Once the pictures are removed, return each record below exactly as written.

(Listed entries)

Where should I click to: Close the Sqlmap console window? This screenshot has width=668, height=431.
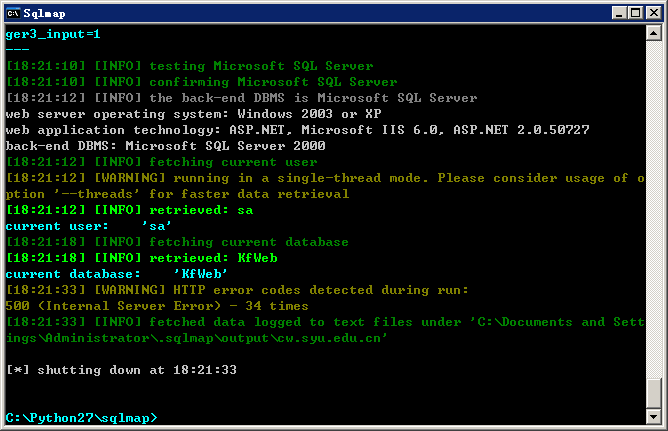coord(654,13)
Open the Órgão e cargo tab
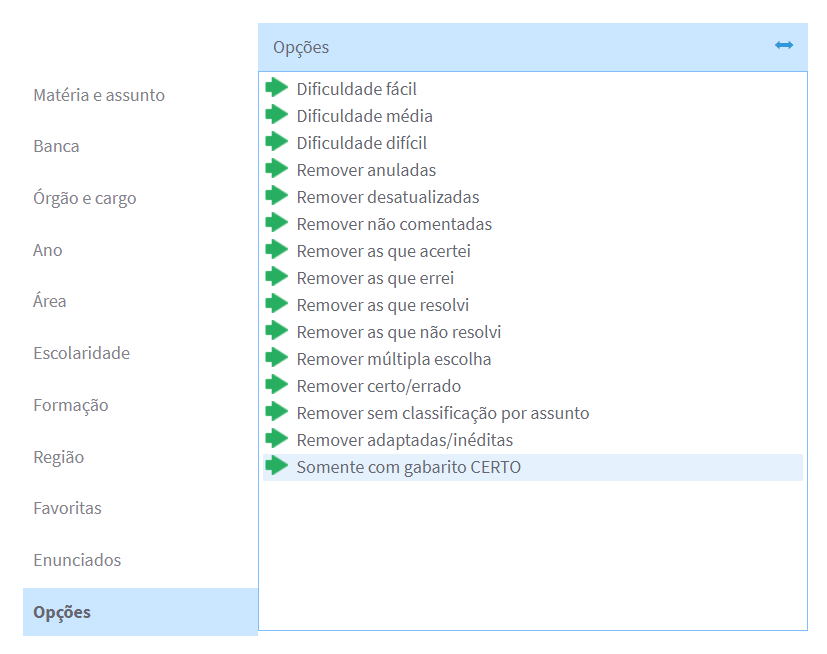This screenshot has height=654, width=827. [85, 198]
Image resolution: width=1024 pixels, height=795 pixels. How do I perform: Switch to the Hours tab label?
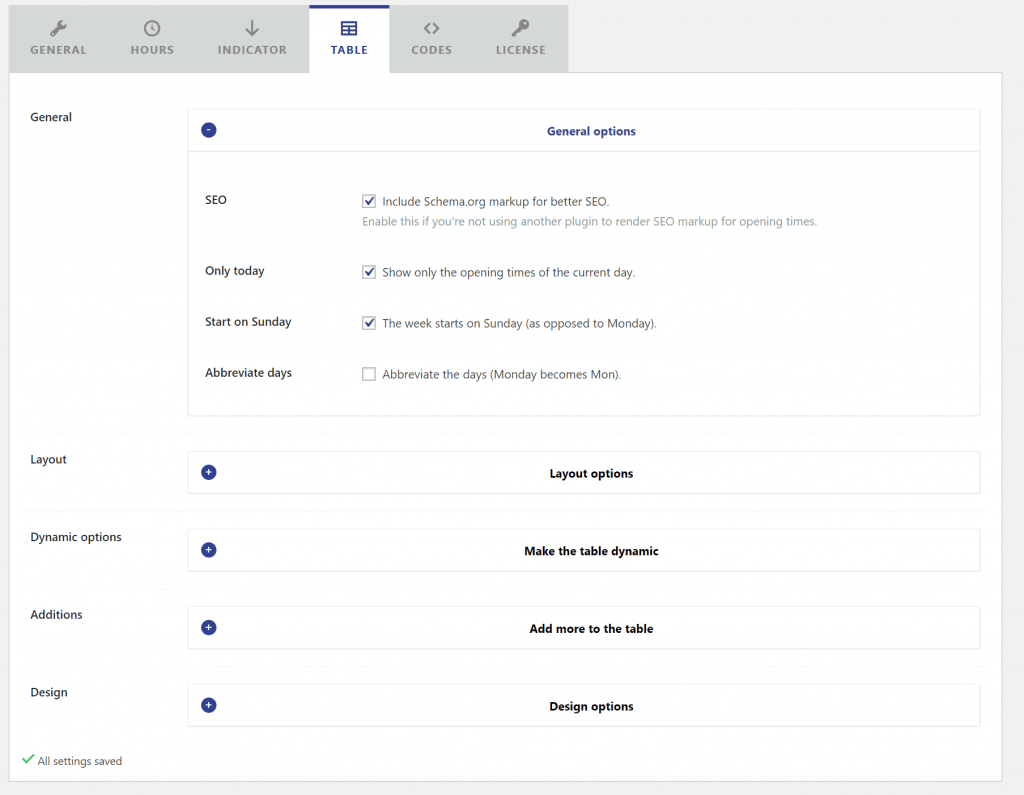point(152,50)
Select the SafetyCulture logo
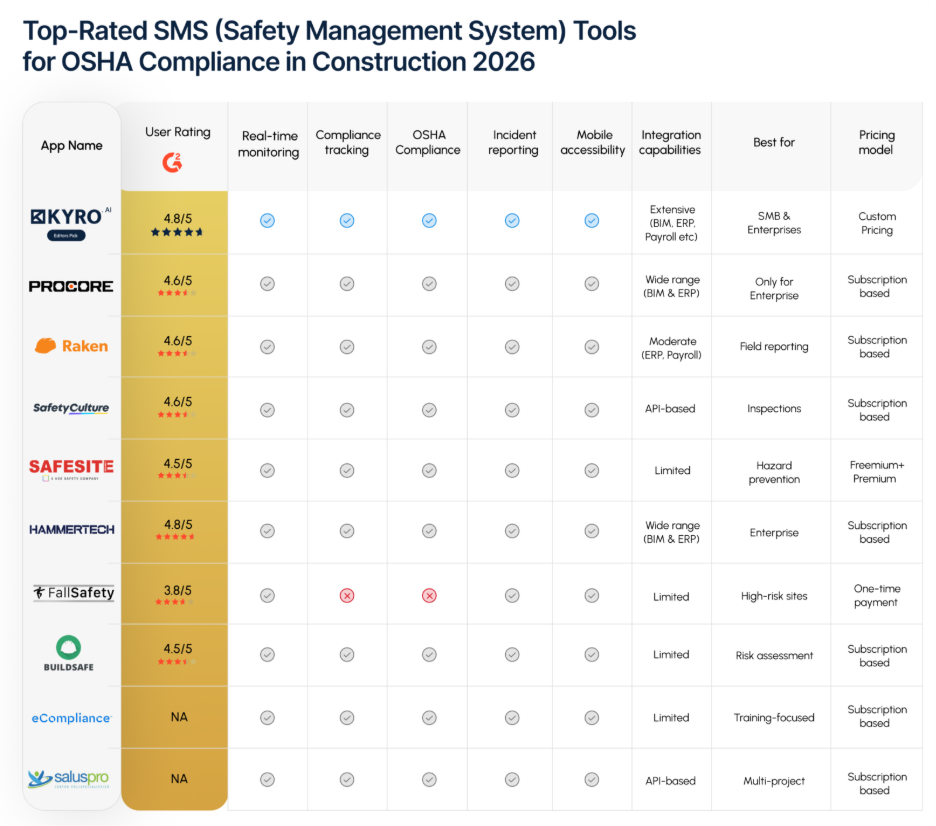The width and height of the screenshot is (936, 826). (70, 408)
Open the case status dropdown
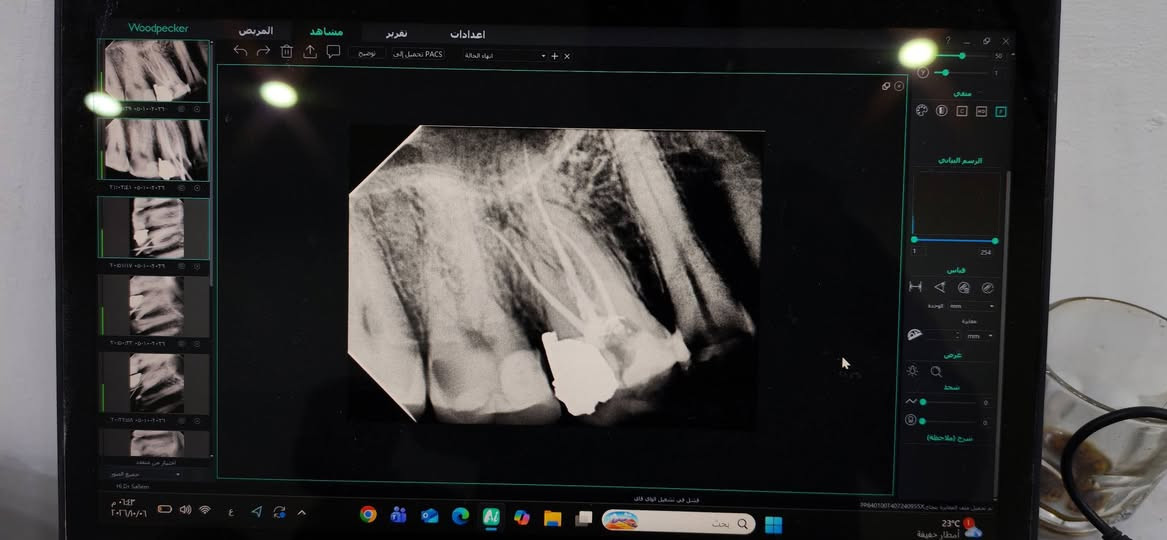This screenshot has height=540, width=1167. click(x=504, y=56)
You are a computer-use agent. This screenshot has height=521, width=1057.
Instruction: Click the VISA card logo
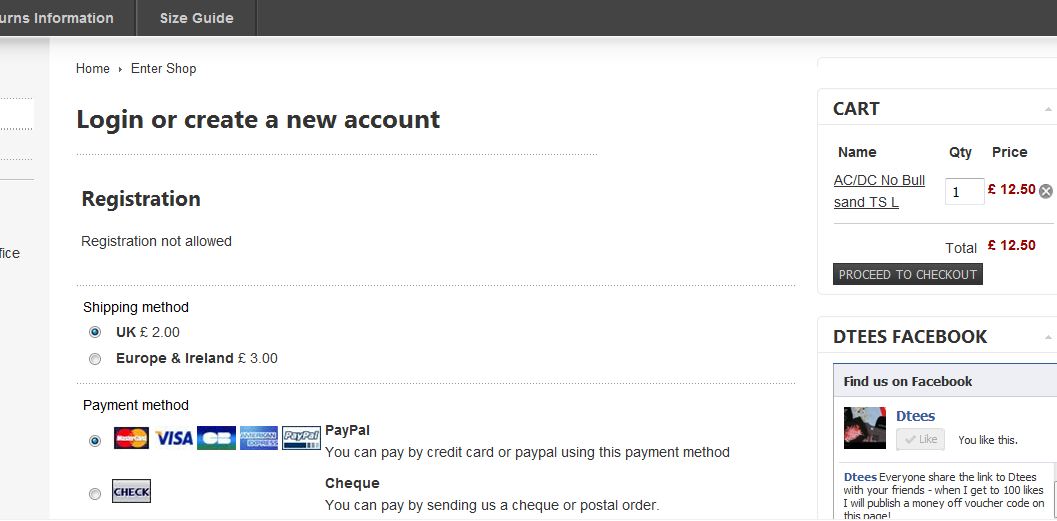[x=174, y=438]
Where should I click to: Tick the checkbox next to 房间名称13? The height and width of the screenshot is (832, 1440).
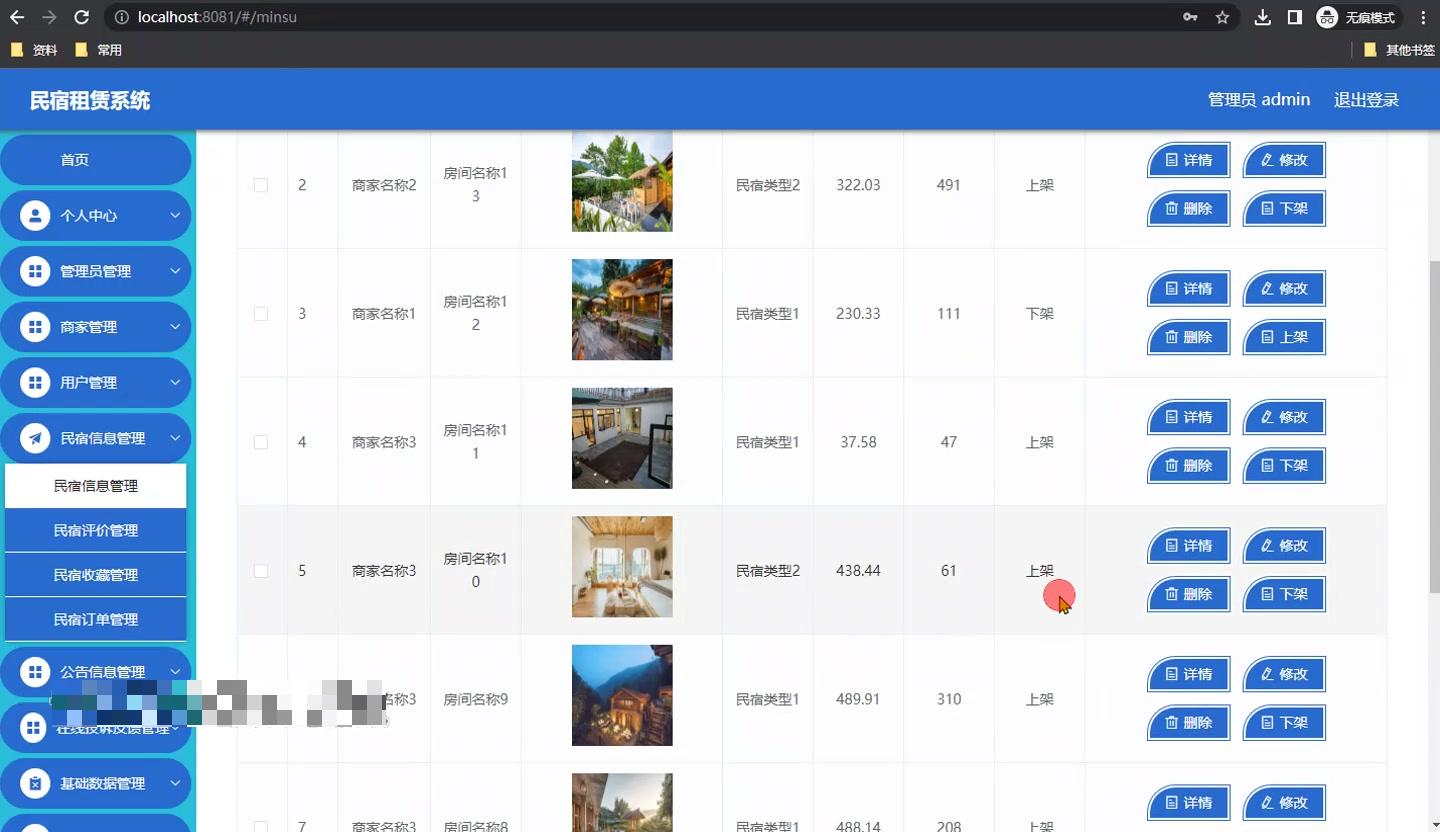(x=261, y=185)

(End Listed entries)

Response for this exercise.
Where should I click to: Close the Sqlmap console window? This screenshot has width=668, height=431.
coord(654,13)
Open the Órgão e cargo tab
This screenshot has height=654, width=827. [85, 198]
Image resolution: width=1024 pixels, height=795 pixels. How do I perform: Switch to the Hours tab label?
point(152,50)
Select the SafetyCulture logo
The width and height of the screenshot is (936, 826). (70, 408)
Open the case status dropdown
This screenshot has height=540, width=1167. click(x=504, y=56)
You are a computer-use agent. This screenshot has height=521, width=1057.
Instruction: Click the VISA card logo
[x=174, y=438]
Where should I click to: Tick the checkbox next to 房间名称13? The height and width of the screenshot is (832, 1440).
(x=261, y=185)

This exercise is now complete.